Já então a atividade bancária estava de há muito fortemente ancorada no Banco do Brasil e na Caixa Econômica Federal, estabelecimentos oficiais de crédito, que atuavam ao lado de outras poucas instituições financeiras, a maioria em mãos do capital estrangeiro, à execção de pequenas instituições de alcance regional.
Coube ainda a Getúlio idealizar e fundar, em 1952, um banco de fomento, nos moldes do Eximbank dos Estados Unidos: o Banco Nacional de Desenvolvimento Econômico, hoje com a denominação de Banco Nacional de Desenvolvimento Econômico e Social – BNDES, com capital integralmente subscrito pela União.
Criado com a finalidade de financiar empreendimentos privados, o BNDES permitiu o avanço industrial do Brasil, com a implantação, em especial, da indústria automobilística, já no governo de Juscelino Kubitschek. No entanto, sua atuação foi desvirtuada, pois acabou por se transformar em instituição que, a pretexto de socorrer empresas privadas em dificuldade, estatizou diversas delas, a ponto de ser chamado pejorativamente de hospital de empresas falidas.
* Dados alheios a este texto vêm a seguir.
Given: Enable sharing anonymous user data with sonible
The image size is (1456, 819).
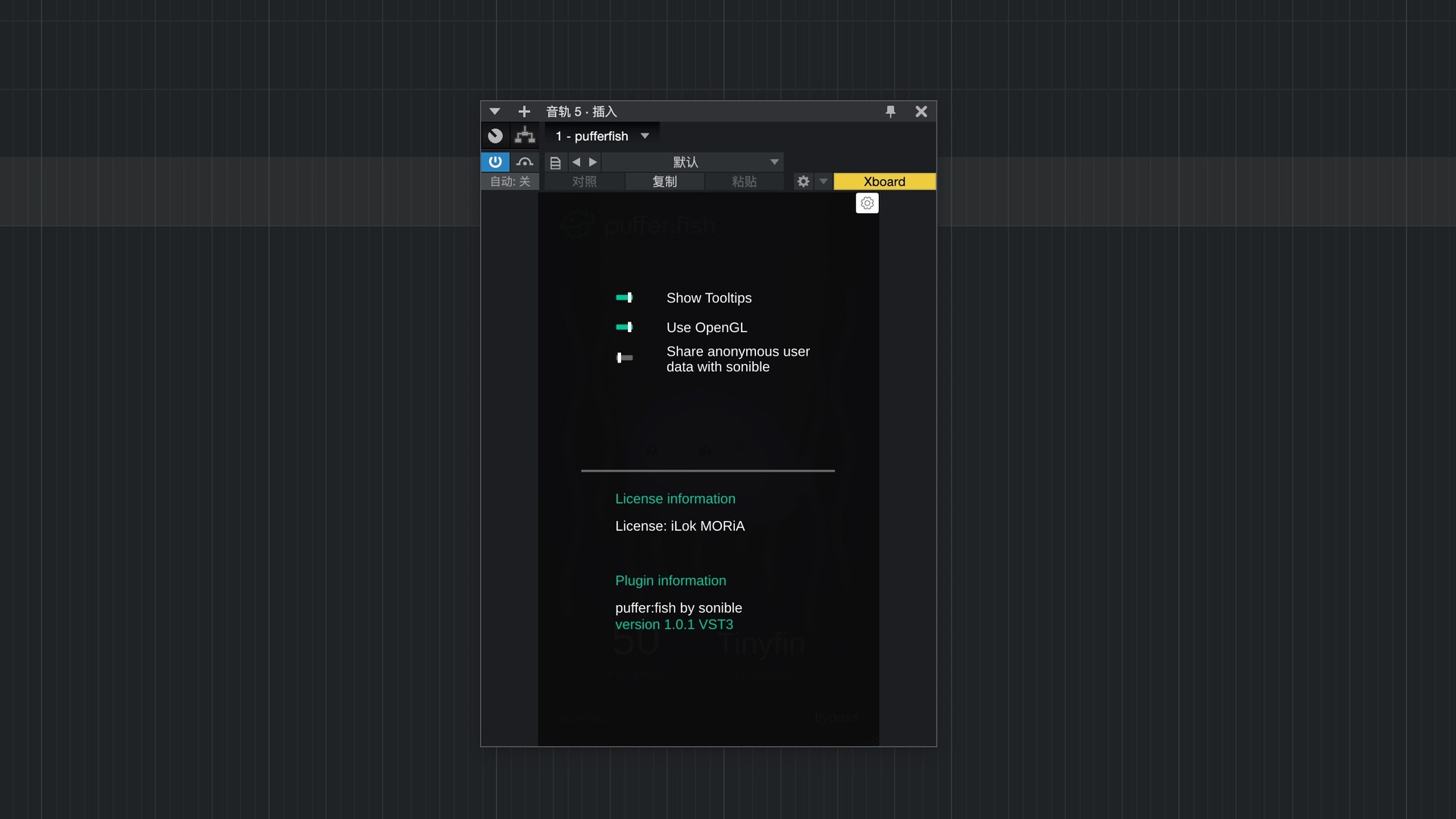Looking at the screenshot, I should pos(624,357).
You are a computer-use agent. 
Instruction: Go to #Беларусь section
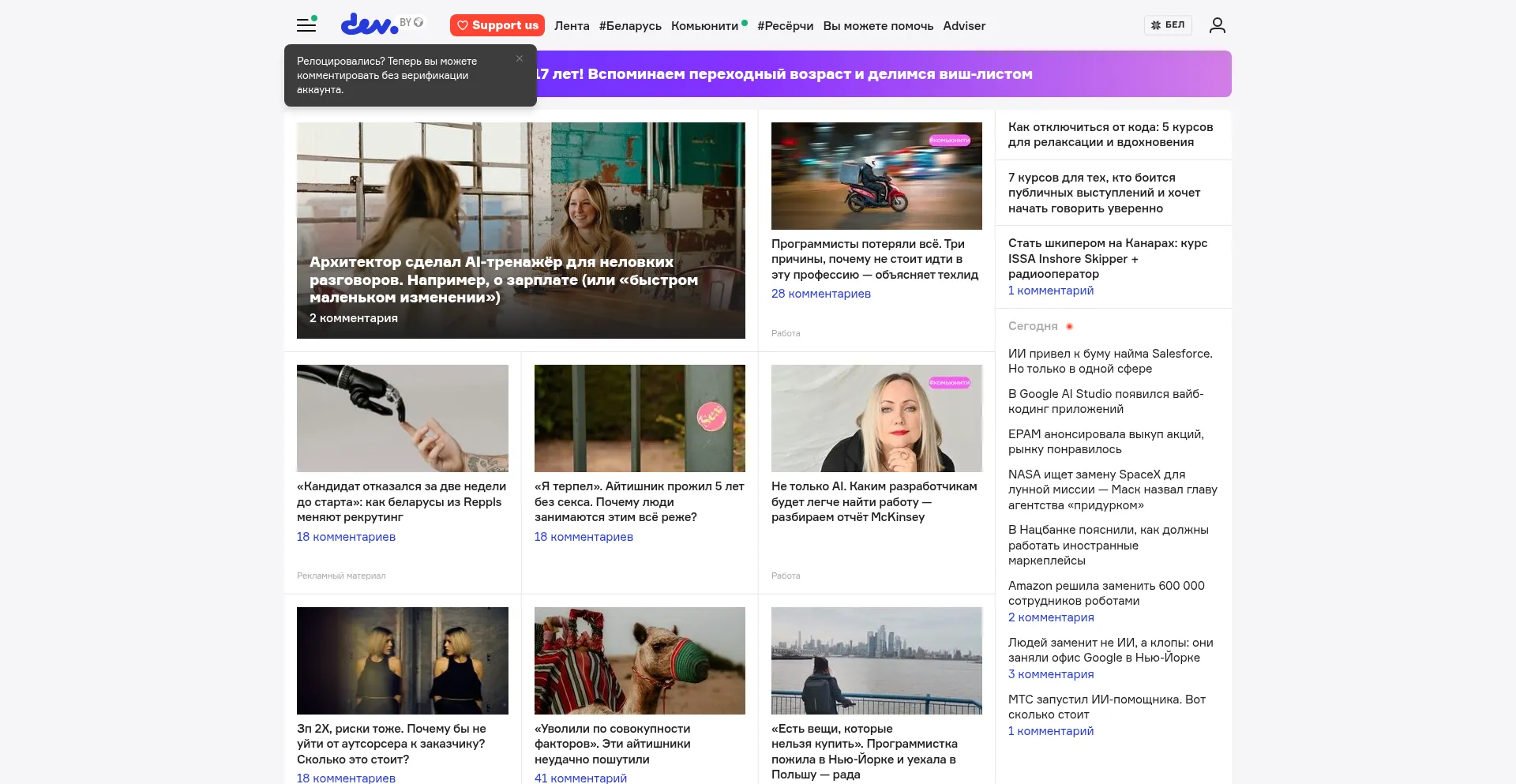(x=630, y=26)
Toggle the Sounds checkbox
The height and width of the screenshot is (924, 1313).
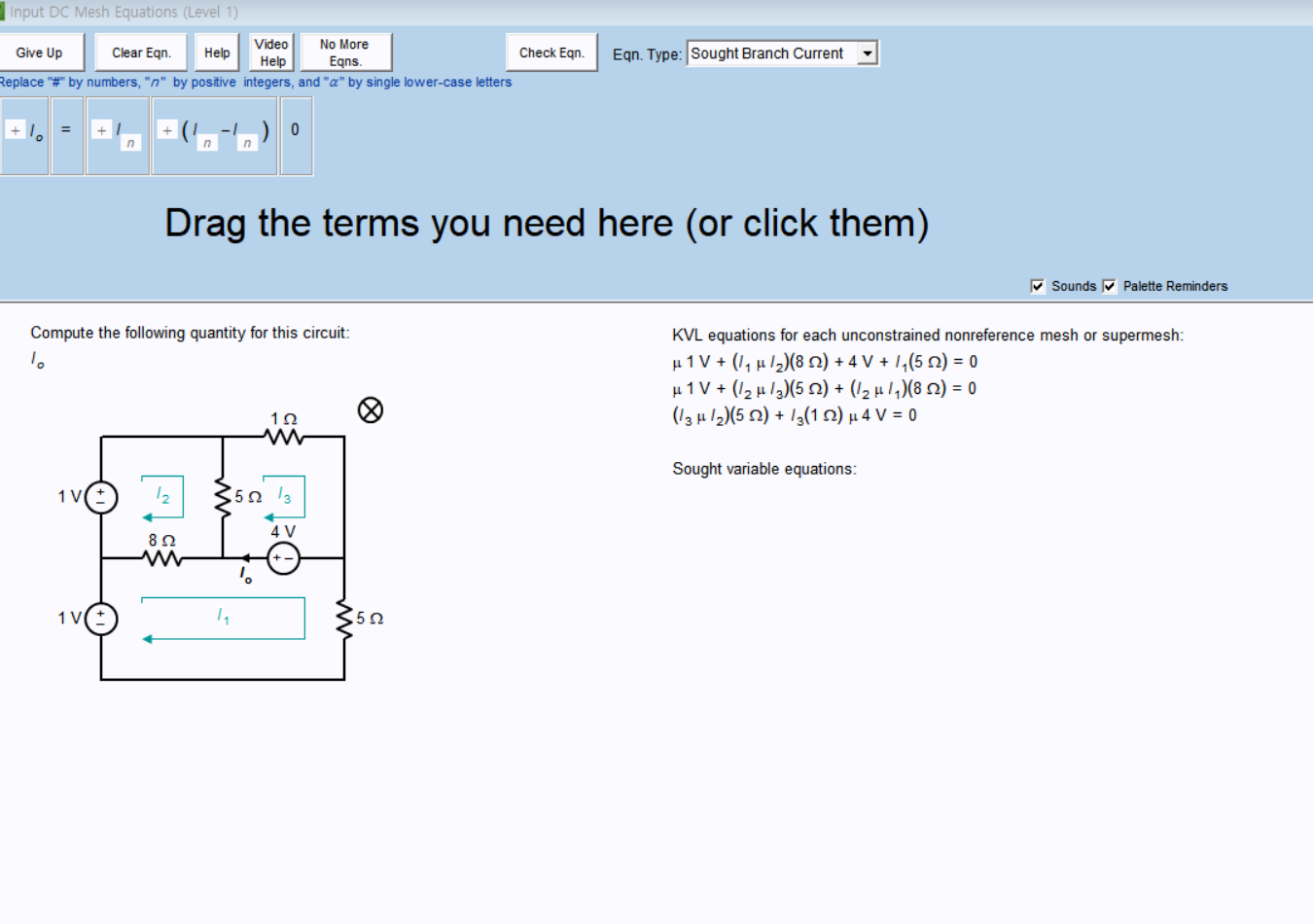(1038, 285)
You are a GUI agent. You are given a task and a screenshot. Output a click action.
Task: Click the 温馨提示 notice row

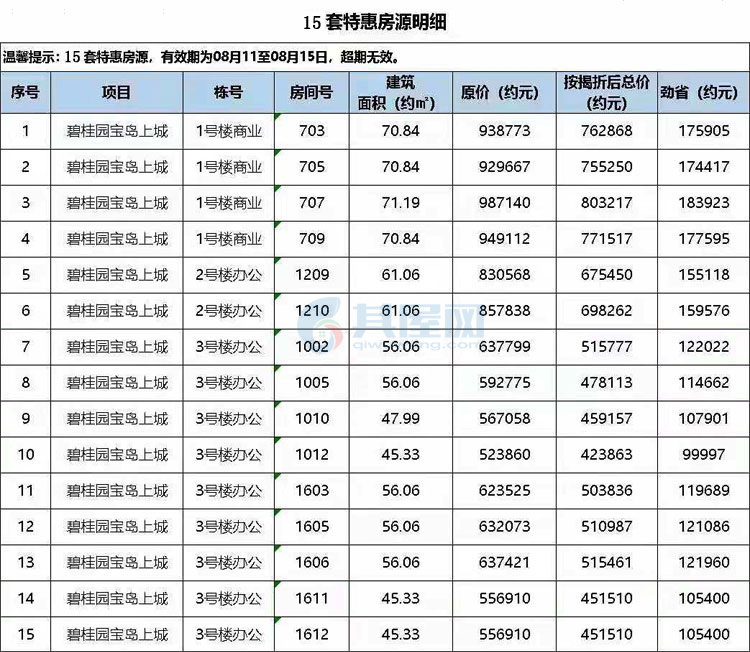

Foi, porém, durante o regime militar (1964-1985) que a estatização da economia experimentou seu maior incremento, com a criação pelos governos federal e estaduais de um grande número de empresas estatais, que, por sua vez, criavam subsidiárias. Isso tornava difícil até quantificar seu número exato, sendo certo que se aproximavam de 500. Tais empresas atuavam em setores estratégicos, mas também em áreas de menor importância como hotelaria e supermercados. Chegou-se ao extremo de se criar uma empresa estatal para realizar apenas uma obra: a construção da Ponte Rio-Niterói. O grande objetivo que circundava as criações de estatais pelos militares era o de aumentar o nacionalismo no país.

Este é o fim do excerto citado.